This book was spurred by staggering statistics on the prevalence of behavioural problems in schools, by the American legal requirement (embodied in the Individuals with Disabilities Education Act) to address them, and by the dearth of resources with which to do so. Citing evidence of the enhanced effectiveness of interventions that are based on functional behavioural assessment (FBA), Crone and Horner argue convincingly that what schools need are trained, well-organized teams that can assess and intervene rapidly with problem behaviours as they arise. They propose a field-tested model by which this can be accomplished.

The authors acknowledge that the use of FBA technology requires a philosophical shift for most educators. The FBA approach entails the identification of factors that foster inappropriate behaviours and the rearrangement of conditions within the environment both to reduce problem behaviours and to build a repertoire of appropriate alternative skills. This is a dramatically different approach than that which has resulted, for example, in ‘zero tolerance’ policies in many school districts that dictate the suspension or expulsion of students with aggressive or other antisocial behaviours. Blanket application of these policies has often resulted in suspensions of students with developmental disabilities, whose aggressive behaviours can most frequently be ascribed to communication deficits. Rather than this prescriptive (and punitive) approach, behavioural support using FBA principles determines the purpose that inappropriate behaviour serves for a student before designing an inter-vention that meets those individual needs.

The book is extremely clearly written and logically presented. Ample references are provided to the empirical literature that supports the authors’ position, yet the book does not read as an abstract academic text.
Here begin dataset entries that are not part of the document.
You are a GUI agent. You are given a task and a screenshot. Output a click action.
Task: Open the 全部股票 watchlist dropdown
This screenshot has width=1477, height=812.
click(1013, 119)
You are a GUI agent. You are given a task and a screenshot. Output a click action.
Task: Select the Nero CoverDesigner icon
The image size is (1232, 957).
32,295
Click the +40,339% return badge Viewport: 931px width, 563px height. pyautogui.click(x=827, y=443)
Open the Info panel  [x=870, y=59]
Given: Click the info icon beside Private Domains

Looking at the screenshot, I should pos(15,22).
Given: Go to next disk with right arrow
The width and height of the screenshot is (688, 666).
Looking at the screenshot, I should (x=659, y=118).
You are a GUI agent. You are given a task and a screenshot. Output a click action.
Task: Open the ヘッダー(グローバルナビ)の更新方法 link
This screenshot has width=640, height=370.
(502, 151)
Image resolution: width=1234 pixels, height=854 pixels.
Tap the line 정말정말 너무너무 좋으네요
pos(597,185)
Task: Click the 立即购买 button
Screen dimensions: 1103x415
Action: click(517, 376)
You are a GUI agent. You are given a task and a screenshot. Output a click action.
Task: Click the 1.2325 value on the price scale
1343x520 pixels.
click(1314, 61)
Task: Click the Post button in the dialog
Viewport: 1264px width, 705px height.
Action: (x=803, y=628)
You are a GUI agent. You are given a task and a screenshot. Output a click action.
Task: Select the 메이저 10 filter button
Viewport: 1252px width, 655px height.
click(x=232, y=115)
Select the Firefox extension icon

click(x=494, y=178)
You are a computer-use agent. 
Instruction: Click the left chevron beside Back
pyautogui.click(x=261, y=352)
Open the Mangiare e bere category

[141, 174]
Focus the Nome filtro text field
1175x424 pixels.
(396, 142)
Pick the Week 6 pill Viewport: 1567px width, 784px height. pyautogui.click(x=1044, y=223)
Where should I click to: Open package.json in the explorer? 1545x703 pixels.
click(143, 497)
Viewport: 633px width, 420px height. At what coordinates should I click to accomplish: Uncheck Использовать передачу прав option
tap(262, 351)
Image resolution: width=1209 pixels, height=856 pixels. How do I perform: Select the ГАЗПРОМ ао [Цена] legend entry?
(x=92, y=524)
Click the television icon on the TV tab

The professional reader who is versed in FBA methodology and who understands the school context can use this book to begin a systematic team approach to solving behavioural problems. Concrete examples are provided of the range of behavioural problems that can be addressed, of the steps required to address them, and the potential solutions generated by FBA. Thirty-six pages of forms are provided to assist in this process, although the limited copyright permission provided for these may pose an ethical challenge to the school-based teams to whom the book is directed. The real virtue of Crone and Horner’s model is the integration of empirically-grounded procedures with a realistic appreciation of school resources and routines.

I recommend this book highly to all professionals involved in mental health and behavioural management services to schools, and their administrators.